▸ **WORK TO COMPLETE**
The expected output is the data itself, duplicated in full.

Records from a collection
○ ○ ○

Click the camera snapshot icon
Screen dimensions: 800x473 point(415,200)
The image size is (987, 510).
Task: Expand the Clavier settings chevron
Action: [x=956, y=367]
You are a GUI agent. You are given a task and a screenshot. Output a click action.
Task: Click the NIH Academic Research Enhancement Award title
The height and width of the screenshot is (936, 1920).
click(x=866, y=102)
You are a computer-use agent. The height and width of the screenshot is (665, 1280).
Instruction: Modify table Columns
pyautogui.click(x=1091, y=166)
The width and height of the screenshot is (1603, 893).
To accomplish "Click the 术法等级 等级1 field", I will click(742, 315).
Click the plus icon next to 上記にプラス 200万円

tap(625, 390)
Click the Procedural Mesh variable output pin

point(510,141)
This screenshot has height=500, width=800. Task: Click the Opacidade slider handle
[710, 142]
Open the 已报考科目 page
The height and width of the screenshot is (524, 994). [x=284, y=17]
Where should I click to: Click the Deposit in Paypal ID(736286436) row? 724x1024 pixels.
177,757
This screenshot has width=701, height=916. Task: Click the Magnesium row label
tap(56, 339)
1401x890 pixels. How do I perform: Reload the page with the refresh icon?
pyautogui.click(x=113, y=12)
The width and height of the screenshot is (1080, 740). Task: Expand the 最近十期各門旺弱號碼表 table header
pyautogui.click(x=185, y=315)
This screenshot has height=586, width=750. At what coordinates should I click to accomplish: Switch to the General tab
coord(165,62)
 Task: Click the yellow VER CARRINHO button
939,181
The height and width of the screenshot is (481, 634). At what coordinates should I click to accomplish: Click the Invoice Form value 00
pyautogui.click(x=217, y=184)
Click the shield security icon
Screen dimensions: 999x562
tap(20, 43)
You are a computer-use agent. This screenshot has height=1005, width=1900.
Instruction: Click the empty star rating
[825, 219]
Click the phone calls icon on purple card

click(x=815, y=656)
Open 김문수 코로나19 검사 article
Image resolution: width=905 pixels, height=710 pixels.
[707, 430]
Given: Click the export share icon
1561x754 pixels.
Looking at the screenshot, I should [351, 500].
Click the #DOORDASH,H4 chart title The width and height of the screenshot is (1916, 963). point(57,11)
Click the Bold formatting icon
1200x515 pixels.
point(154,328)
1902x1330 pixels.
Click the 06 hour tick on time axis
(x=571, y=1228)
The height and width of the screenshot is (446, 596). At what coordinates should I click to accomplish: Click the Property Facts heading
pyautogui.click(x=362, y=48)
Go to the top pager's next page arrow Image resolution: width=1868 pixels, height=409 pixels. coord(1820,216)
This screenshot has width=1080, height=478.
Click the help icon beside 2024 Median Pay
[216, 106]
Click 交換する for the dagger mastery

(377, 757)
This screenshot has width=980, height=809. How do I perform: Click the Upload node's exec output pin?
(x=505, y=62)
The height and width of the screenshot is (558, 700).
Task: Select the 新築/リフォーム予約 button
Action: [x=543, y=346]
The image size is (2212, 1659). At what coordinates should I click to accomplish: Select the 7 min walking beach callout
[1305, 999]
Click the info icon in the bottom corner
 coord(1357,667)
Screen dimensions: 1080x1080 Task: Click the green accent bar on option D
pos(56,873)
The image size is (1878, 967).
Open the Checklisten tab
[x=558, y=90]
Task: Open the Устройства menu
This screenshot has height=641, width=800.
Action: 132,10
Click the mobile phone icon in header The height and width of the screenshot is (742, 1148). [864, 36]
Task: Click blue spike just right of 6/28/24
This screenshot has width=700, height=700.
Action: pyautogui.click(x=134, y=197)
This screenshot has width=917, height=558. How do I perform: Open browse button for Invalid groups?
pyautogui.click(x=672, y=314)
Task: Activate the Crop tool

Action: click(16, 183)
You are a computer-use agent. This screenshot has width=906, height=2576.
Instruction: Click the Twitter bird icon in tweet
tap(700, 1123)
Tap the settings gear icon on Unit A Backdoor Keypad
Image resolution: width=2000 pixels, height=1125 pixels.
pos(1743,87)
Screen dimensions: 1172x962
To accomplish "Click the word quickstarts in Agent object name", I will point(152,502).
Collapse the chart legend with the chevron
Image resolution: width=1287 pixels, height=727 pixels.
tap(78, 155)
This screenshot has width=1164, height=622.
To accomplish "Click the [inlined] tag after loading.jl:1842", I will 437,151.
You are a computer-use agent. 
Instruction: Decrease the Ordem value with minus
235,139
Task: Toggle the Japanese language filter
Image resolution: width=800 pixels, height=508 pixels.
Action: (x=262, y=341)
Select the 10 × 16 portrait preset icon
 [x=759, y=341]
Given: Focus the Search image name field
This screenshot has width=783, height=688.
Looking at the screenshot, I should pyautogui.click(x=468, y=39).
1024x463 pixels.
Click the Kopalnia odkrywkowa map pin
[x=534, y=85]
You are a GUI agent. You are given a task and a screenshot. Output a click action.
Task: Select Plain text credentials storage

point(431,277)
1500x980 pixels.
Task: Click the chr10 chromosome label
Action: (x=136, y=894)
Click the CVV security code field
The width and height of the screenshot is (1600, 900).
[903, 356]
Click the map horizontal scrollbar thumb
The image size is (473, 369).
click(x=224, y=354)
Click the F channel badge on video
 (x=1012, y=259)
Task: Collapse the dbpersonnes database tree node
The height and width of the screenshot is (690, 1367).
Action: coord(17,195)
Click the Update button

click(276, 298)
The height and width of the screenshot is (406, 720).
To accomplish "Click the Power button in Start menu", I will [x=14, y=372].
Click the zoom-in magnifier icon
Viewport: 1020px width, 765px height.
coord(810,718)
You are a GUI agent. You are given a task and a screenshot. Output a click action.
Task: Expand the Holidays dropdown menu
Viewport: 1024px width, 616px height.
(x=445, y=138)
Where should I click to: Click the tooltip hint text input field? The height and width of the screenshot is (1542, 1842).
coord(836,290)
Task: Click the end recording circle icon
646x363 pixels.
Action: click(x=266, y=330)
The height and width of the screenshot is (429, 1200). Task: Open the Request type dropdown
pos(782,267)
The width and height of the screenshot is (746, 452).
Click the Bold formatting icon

○ ○ ○

▸ **RESPONSE BOX**
Click the camera snapshot icon
Screen dimensions: 800x473 point(415,200)
The image size is (987, 510).
Task: Expand the Clavier settings chevron
Action: [x=956, y=367]
You are a GUI agent. You are given a task and a screenshot. Output a click action.
Task: Click the NIH Academic Research Enhancement Award title
The height and width of the screenshot is (936, 1920).
click(x=866, y=102)
You are a computer-use agent. The height and width of the screenshot is (665, 1280).
Instruction: Modify table Columns
pyautogui.click(x=1091, y=166)
The width and height of the screenshot is (1603, 893).
To accomplish "Click the 术法等级 等级1 field", I will click(742, 315).
Click the plus icon next to 上記にプラス 200万円

tap(625, 390)
Click the Procedural Mesh variable output pin

point(510,141)
This screenshot has height=500, width=800. Task: Click the Opacidade slider handle
[710, 142]
Open the 已报考科目 page
The height and width of the screenshot is (524, 994). [x=284, y=17]
Where should I click to: Click the Deposit in Paypal ID(736286436) row? 724x1024 pixels.
177,757
This screenshot has width=701, height=916. Task: Click the Magnesium row label
tap(56, 339)
1401x890 pixels. How do I perform: Reload the page with the refresh icon?
pyautogui.click(x=113, y=12)
The width and height of the screenshot is (1080, 740). Task: Expand the 最近十期各門旺弱號碼表 table header
pyautogui.click(x=185, y=315)
This screenshot has height=586, width=750. At what coordinates should I click to accomplish: Switch to the General tab
coord(165,62)
 Task: Click the yellow VER CARRINHO button
939,181
The height and width of the screenshot is (481, 634). At what coordinates should I click to accomplish: Click the Invoice Form value 00
pyautogui.click(x=217, y=184)
Click the shield security icon
Screen dimensions: 999x562
tap(20, 43)
You are a computer-use agent. This screenshot has height=1005, width=1900.
Instruction: Click the empty star rating
[825, 219]
Click the phone calls icon on purple card

click(x=815, y=656)
Open 김문수 코로나19 검사 article
Image resolution: width=905 pixels, height=710 pixels.
[707, 430]
Given: Click the export share icon
1561x754 pixels.
Looking at the screenshot, I should [351, 500].
Click the #DOORDASH,H4 chart title The width and height of the screenshot is (1916, 963). point(57,11)
Click the Bold formatting icon
1200x515 pixels.
point(154,328)
1902x1330 pixels.
Click the 06 hour tick on time axis
(x=571, y=1228)
The height and width of the screenshot is (446, 596). At what coordinates should I click to accomplish: Click the Property Facts heading
pyautogui.click(x=362, y=48)
Go to the top pager's next page arrow Image resolution: width=1868 pixels, height=409 pixels. coord(1820,216)
This screenshot has width=1080, height=478.
Click the help icon beside 2024 Median Pay
[216, 106]
Click 交換する for the dagger mastery

(377, 757)
This screenshot has width=980, height=809. How do I perform: Click the Upload node's exec output pin?
(x=505, y=62)
The height and width of the screenshot is (558, 700).
Task: Select the 新築/リフォーム予約 button
Action: [x=543, y=346]
The image size is (2212, 1659). At what coordinates should I click to accomplish: Select the 7 min walking beach callout
[1305, 999]
Click the info icon in the bottom corner
 coord(1357,667)
Screen dimensions: 1080x1080 Task: Click the green accent bar on option D
pos(56,873)
The image size is (1878, 967).
Open the Checklisten tab
[x=558, y=90]
Task: Open the Устройства menu
This screenshot has height=641, width=800.
Action: 132,10
Click the mobile phone icon in header The height and width of the screenshot is (742, 1148). [864, 36]
Task: Click blue spike just right of 6/28/24
This screenshot has width=700, height=700.
Action: pyautogui.click(x=134, y=197)
This screenshot has width=917, height=558. How do I perform: Open browse button for Invalid groups?
pyautogui.click(x=672, y=314)
Task: Activate the Crop tool

Action: click(16, 183)
You are a computer-use agent. This screenshot has width=906, height=2576.
Instruction: Click the Twitter bird icon in tweet
tap(700, 1123)
Tap the settings gear icon on Unit A Backdoor Keypad
Image resolution: width=2000 pixels, height=1125 pixels.
pos(1743,87)
Screen dimensions: 1172x962
To accomplish "Click the word quickstarts in Agent object name", I will point(152,502).
Collapse the chart legend with the chevron
Image resolution: width=1287 pixels, height=727 pixels.
tap(78, 155)
This screenshot has width=1164, height=622.
To accomplish "Click the [inlined] tag after loading.jl:1842", I will 437,151.
You are a computer-use agent. 
Instruction: Decrease the Ordem value with minus
235,139
Task: Toggle the Japanese language filter
Image resolution: width=800 pixels, height=508 pixels.
Action: (x=262, y=341)
Select the 10 × 16 portrait preset icon
 [x=759, y=341]
Given: Focus the Search image name field
This screenshot has width=783, height=688.
Looking at the screenshot, I should pyautogui.click(x=468, y=39).
1024x463 pixels.
Click the Kopalnia odkrywkowa map pin
[x=534, y=85]
You are a GUI agent. You are given a task and a screenshot. Output a click action.
Task: Select Plain text credentials storage

point(431,277)
1500x980 pixels.
Task: Click the chr10 chromosome label
Action: (x=136, y=894)
Click the CVV security code field
The width and height of the screenshot is (1600, 900).
[903, 356]
Click the map horizontal scrollbar thumb
The image size is (473, 369).
click(x=224, y=354)
Click the F channel badge on video
 (x=1012, y=259)
Task: Collapse the dbpersonnes database tree node
The height and width of the screenshot is (690, 1367).
Action: coord(17,195)
Click the Update button

click(276, 298)
The height and width of the screenshot is (406, 720).
To accomplish "Click the Power button in Start menu", I will [x=14, y=372].
Click the zoom-in magnifier icon
Viewport: 1020px width, 765px height.
coord(810,718)
You are a GUI agent. You are given a task and a screenshot. Output a click action.
Task: Expand the Holidays dropdown menu
Viewport: 1024px width, 616px height.
(x=445, y=138)
Where should I click to: Click the tooltip hint text input field? The height and width of the screenshot is (1542, 1842).
coord(836,290)
Task: Click the end recording circle icon
646x363 pixels.
Action: click(x=266, y=330)
The height and width of the screenshot is (429, 1200). Task: Open the Request type dropdown
pos(782,267)
The width and height of the screenshot is (746, 452).
Click the Bold formatting icon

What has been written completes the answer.